Acresce que os apoios a atribuir pelo Revita configuram subsídios ou subvenções, pelo que “não há qualquer prejuízo patrimonial para o Fundo”, com o antigo autarca a negar “responsabilidade decisória” perante “as entidades privadas que pretenderam efectuar doações” a vítimas dos incêndios.

O recurso foca-se, também, na questão das habitações permanentes, para sustentar que este fundo “teria como destino o financiamento à reabilitação, reconstrução e apetrechamento das habitações afetadas pelos incêndios” em Pedrógão Grande, Castanheira de Pera e Figueiró dos Vinhos, no distrito de Leiria, “sem restringir expressamente esse financiamento a habitações permanentes”. Assim, as não permanentes “também poderiam ser apoiadas, não sendo, no entanto, prioritárias”, mas “a regra da prioridade foi cumprida”.

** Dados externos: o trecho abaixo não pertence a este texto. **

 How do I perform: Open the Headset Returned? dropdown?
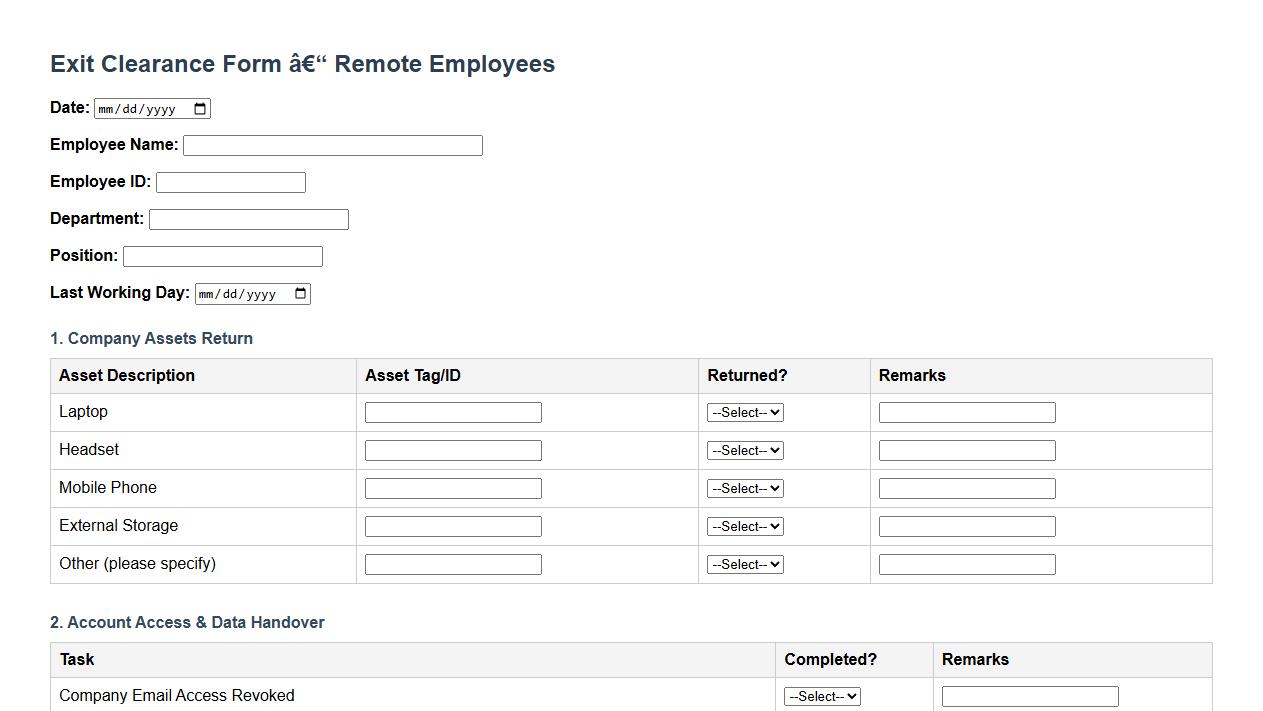(744, 449)
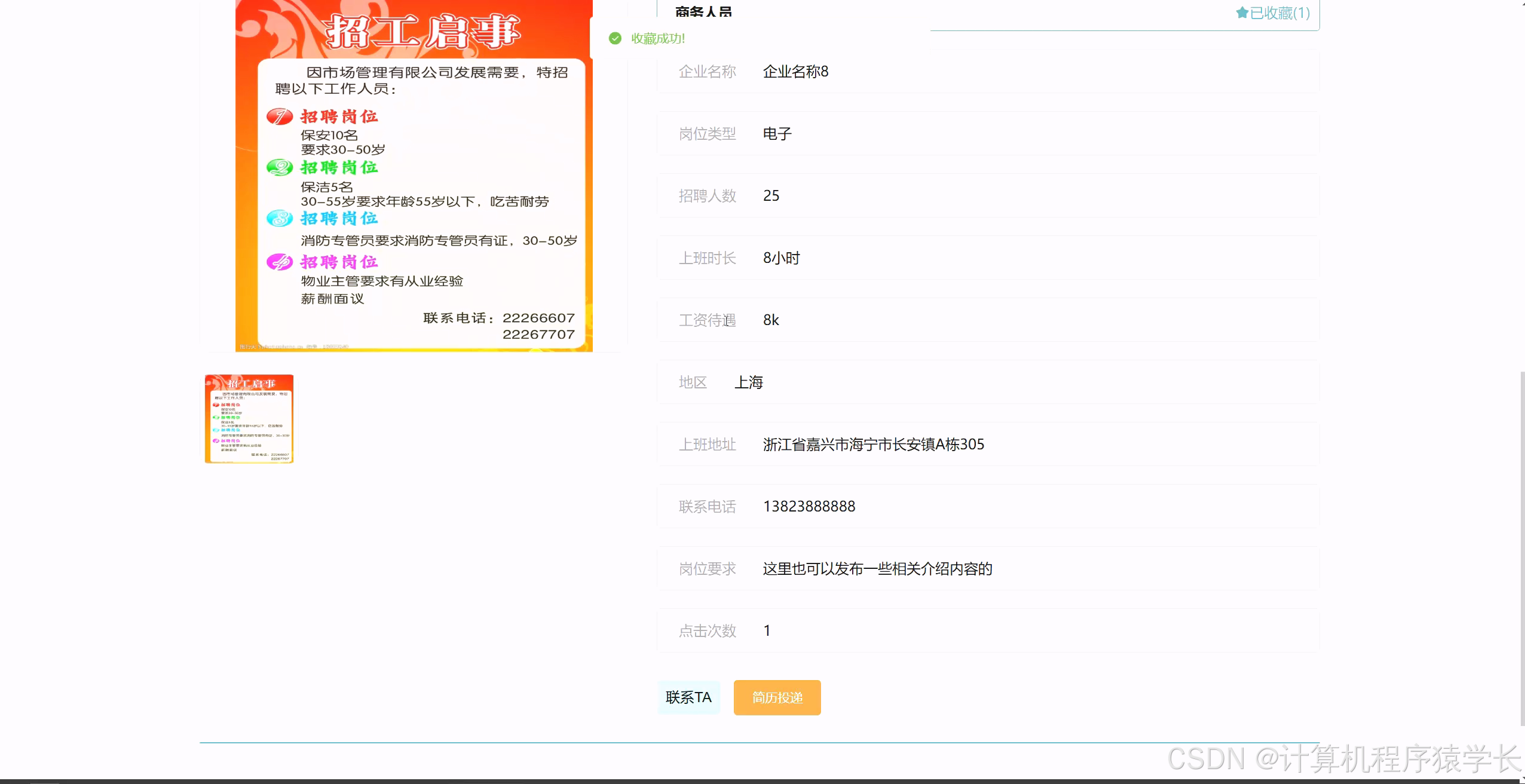Click the 上班时长 value 8小时

coord(782,258)
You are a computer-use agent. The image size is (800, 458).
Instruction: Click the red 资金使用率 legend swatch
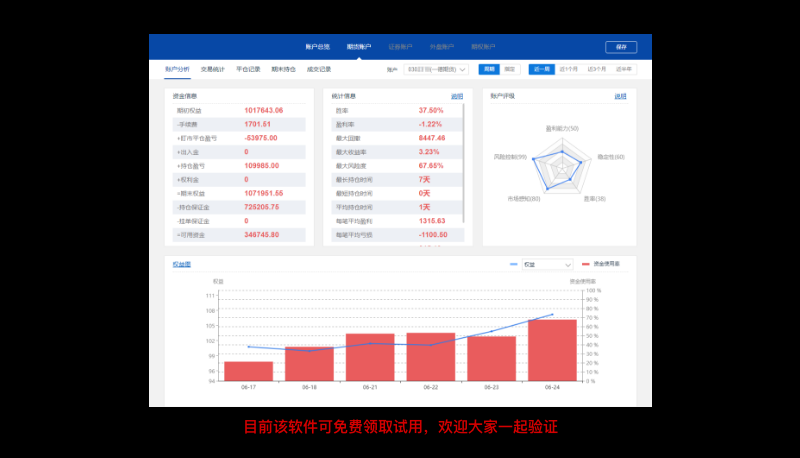pyautogui.click(x=586, y=264)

No documento, de 289 páginas, o arguido, através do seu advogado Bolota Belchior, destaca, igualmente, que “nada se provou” quanto à intencionalidade de Valdemar Alves ao actuar, “nem nada se provou relativamente ao conluio e prévio acordo” deste com Bruno Gomes.

Sobre a suposta “motivação política” do arguido, este assinala que “a obtenção de vantagem política não constitui crime”, frisando que não causou “enriquecimento ilegítimo a ninguém, através de erro ou engano, astuciosamente provocados sobre factos”.

“Faltam todos os elementos do tipo [legal de crime] na imputação que o acórdão faz à conduta do recorrente no que respeita aos crimes de burla”, argumenta ainda, para realçar também que não está quantificado o valor em que os outros municípios ficaram prejudicados.

Referindo que o acórdão condenou Valdemar Alves “por factos que ele não praticou”, o recurso acrescenta que, a entender-se que a actuação deste “pudesse ser ilícita, então, de acordo com os factos provados, ocorreu uma única resolução (…) e, portanto, existirá apenas um crime”.

No recurso, o arguido enumera as normas jurídicas que considera violadas, incluindo a Constituição, bem como os princípios jurídicos violados, e pede que seja dado como provado que todas as habitações permanentes foram reconstruídas, que nem as populações, nem os municípios de Castanheira de Pera e Figueiró dos Vinhos, nem o Fundo Revita, foram prejudicados e que sobrou dinheiro ao Revita, sendo que o seu Conselho de Gestão ainda não lhe deu destino.

Considerando que deve ser dado provimento ao recurso, absolvendo-se Valdemar Alves, o documento ressalva que, se assim não se entender, “em última análise”, a pena de prisão deve ser suspensa.